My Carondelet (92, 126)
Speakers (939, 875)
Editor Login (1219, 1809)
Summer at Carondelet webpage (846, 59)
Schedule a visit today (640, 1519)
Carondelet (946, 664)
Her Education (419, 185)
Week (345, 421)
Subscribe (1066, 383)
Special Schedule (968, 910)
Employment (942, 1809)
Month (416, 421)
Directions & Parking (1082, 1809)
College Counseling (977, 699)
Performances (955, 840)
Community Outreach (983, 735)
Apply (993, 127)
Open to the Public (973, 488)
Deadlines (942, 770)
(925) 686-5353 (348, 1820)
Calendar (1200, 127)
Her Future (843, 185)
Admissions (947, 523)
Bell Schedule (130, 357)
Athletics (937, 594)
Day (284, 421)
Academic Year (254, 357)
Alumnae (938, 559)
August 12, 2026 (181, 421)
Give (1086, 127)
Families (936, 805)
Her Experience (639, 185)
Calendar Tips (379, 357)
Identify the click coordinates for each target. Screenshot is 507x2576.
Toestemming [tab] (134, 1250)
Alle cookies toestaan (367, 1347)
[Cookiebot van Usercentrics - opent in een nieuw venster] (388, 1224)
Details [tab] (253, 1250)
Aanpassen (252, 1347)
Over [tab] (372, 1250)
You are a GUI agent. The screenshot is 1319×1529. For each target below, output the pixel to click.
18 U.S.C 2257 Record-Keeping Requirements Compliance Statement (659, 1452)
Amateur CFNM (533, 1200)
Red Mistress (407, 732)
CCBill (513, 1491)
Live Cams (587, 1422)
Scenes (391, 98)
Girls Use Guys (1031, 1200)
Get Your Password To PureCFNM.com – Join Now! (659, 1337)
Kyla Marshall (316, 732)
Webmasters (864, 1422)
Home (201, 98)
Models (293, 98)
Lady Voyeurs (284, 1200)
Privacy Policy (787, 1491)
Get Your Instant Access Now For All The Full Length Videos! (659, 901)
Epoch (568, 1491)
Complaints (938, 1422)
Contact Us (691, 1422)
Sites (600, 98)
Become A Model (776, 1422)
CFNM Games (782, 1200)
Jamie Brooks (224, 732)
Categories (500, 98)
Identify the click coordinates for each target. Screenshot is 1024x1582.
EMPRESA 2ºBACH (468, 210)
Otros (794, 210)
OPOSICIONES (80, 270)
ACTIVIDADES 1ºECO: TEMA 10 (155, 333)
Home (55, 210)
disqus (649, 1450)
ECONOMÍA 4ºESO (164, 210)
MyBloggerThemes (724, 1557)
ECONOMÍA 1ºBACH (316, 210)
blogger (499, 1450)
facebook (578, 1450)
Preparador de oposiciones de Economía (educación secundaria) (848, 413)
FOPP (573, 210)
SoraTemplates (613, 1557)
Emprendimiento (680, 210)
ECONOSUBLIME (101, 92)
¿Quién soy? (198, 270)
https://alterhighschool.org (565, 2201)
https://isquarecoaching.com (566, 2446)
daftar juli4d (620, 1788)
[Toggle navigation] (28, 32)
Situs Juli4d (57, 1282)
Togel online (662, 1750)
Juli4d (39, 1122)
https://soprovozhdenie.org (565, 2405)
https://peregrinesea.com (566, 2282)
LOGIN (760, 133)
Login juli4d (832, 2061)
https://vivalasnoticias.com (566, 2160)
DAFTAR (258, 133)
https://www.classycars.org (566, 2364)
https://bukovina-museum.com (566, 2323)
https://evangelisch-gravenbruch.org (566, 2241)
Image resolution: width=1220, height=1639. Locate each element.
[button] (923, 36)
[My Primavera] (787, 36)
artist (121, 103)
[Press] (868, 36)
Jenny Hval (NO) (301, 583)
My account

■ Your goal
Reproduce all of the data above verbatim, keeping every line in its original order.

■ Response to the exercise
My Carondelet (92, 126)
Speakers (939, 875)
Editor Login (1219, 1809)
Summer at Carondelet webpage (846, 59)
Schedule a visit today (640, 1519)
Carondelet (946, 664)
Her Education (419, 185)
Week (345, 421)
Subscribe (1066, 383)
Special Schedule (968, 910)
Employment (942, 1809)
Month (416, 421)
Directions & Parking (1082, 1809)
College Counseling (977, 699)
Performances (955, 840)
Community Outreach (983, 735)
Apply (993, 127)
Open to the Public (973, 488)
Deadlines (942, 770)
(925) 686-5353 (348, 1820)
Calendar (1200, 127)
Her Future (843, 185)
Admissions (947, 523)
Bell Schedule (130, 357)
Athletics (937, 594)
Day (284, 421)
Academic Year (254, 357)
Alumnae (938, 559)
August 12, 2026 (181, 421)
Give (1086, 127)
Families (936, 805)
Her Experience (639, 185)
Calendar Tips (379, 357)
Identify the click coordinates for each target. Screenshot is 507x2576.
Toestemming [tab] (134, 1250)
Alle cookies toestaan (367, 1347)
[Cookiebot van Usercentrics - opent in een nieuw venster] (388, 1224)
Details [tab] (253, 1250)
Aanpassen (252, 1347)
Over [tab] (372, 1250)
You are a GUI agent. The screenshot is 1319×1529. For each target below, output the pixel to click.
18 U.S.C 2257 Record-Keeping Requirements Compliance Statement (659, 1452)
Amateur CFNM (533, 1200)
Red Mistress (407, 732)
CCBill (513, 1491)
Live Cams (587, 1422)
Scenes (391, 98)
Girls Use Guys (1031, 1200)
Get Your Password To PureCFNM.com – Join Now! (659, 1337)
Kyla Marshall (316, 732)
Webmasters (864, 1422)
Home (201, 98)
Models (293, 98)
Lady Voyeurs (284, 1200)
Privacy Policy (787, 1491)
Get Your Instant Access Now For All The Full Length Videos! (659, 901)
Epoch (568, 1491)
Complaints (938, 1422)
Contact Us (691, 1422)
Sites (600, 98)
Become A Model (776, 1422)
CFNM Games (782, 1200)
Jamie Brooks (224, 732)
Categories (500, 98)
Identify the click coordinates for each target. Screenshot is 1024x1582.
EMPRESA 2ºBACH (468, 210)
Otros (794, 210)
OPOSICIONES (80, 270)
ACTIVIDADES 1ºECO: TEMA 10 (155, 333)
Home (55, 210)
disqus (649, 1450)
ECONOMÍA 4ºESO (164, 210)
MyBloggerThemes (724, 1557)
ECONOMÍA 1ºBACH (316, 210)
blogger (499, 1450)
facebook (578, 1450)
Preparador de oposiciones de Economía (educación secundaria) (848, 413)
FOPP (573, 210)
SoraTemplates (613, 1557)
Emprendimiento (680, 210)
ECONOSUBLIME (101, 92)
¿Quién soy? (198, 270)
https://alterhighschool.org (565, 2201)
https://isquarecoaching.com (566, 2446)
daftar juli4d (620, 1788)
[Toggle navigation] (28, 32)
Situs Juli4d (57, 1282)
Togel online (662, 1750)
Juli4d (39, 1122)
https://soprovozhdenie.org (565, 2405)
https://peregrinesea.com (566, 2282)
LOGIN (760, 133)
Login juli4d (832, 2061)
https://vivalasnoticias.com (566, 2160)
DAFTAR (258, 133)
https://www.classycars.org (566, 2364)
https://bukovina-museum.com (566, 2323)
https://evangelisch-gravenbruch.org (566, 2241)
Image resolution: width=1220, height=1639. Locate each element.
[button] (923, 36)
[My Primavera] (787, 36)
artist (121, 103)
[Press] (868, 36)
Jenny Hval (NO) (301, 583)
My account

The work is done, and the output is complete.